══ RECORD EXCERPTS ══

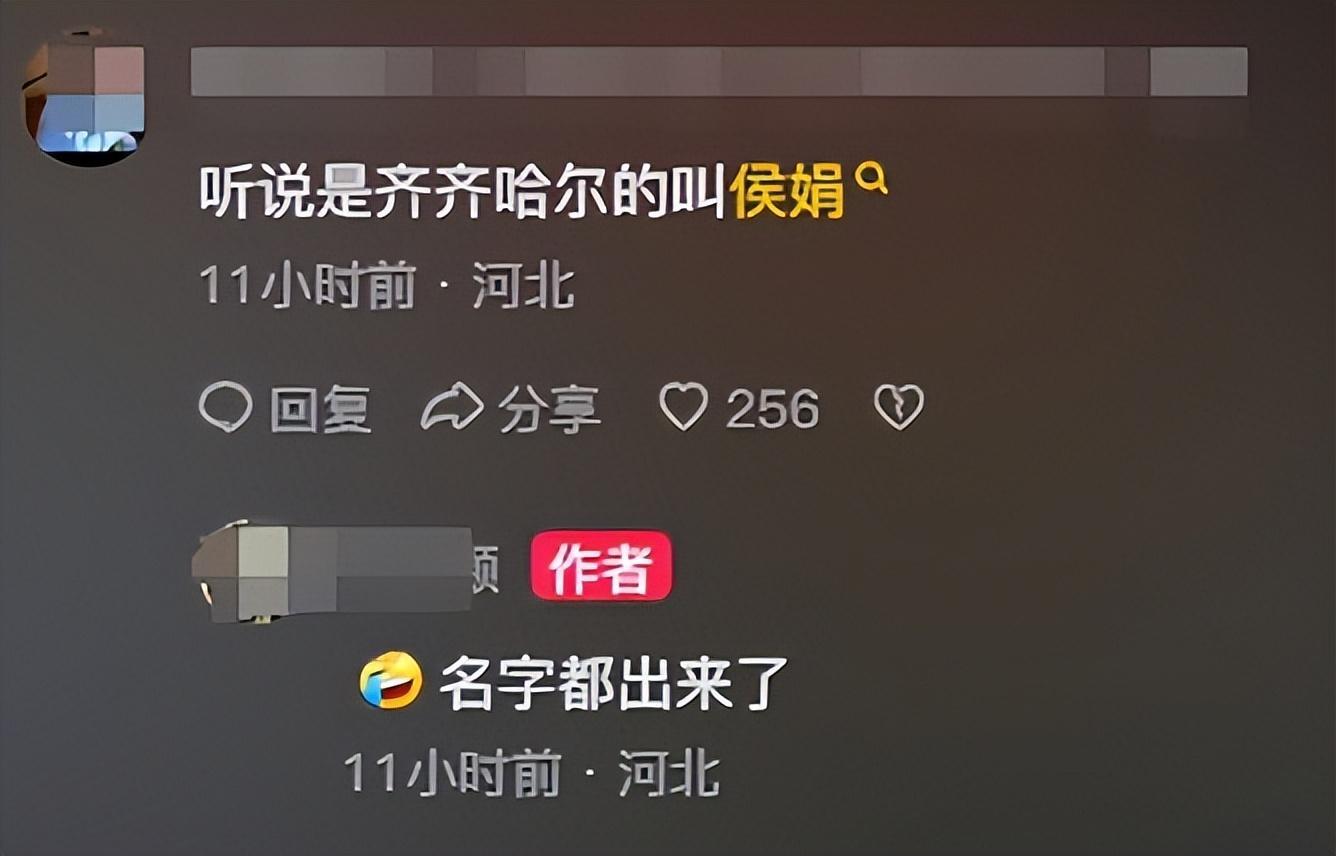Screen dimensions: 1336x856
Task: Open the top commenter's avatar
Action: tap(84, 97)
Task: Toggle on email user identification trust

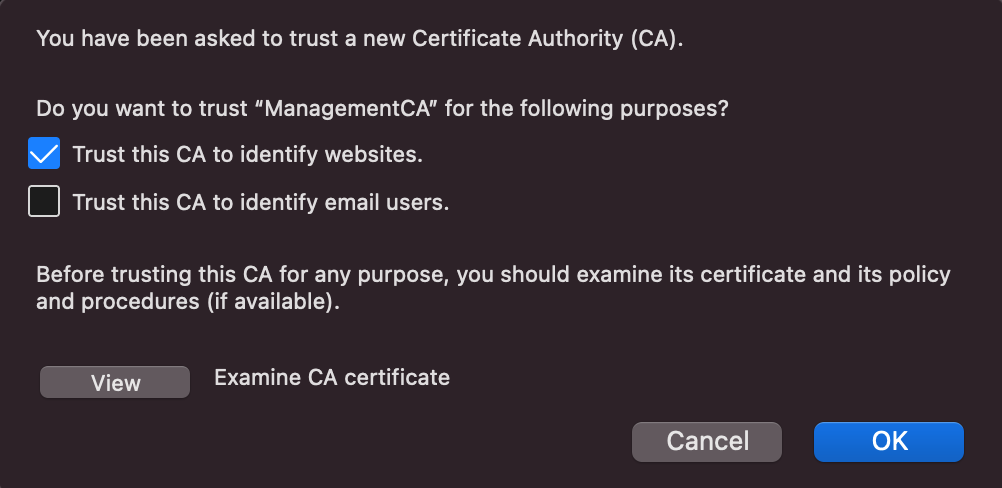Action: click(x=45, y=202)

═══

TASK ITEM: From the line containing "Task: Toggle on" down to the final line of the listing above, write out only those lines exactly as they are, minus the pictures.

FINISHED EXERCISE:
Task: Toggle on email user identification trust

Action: click(x=45, y=202)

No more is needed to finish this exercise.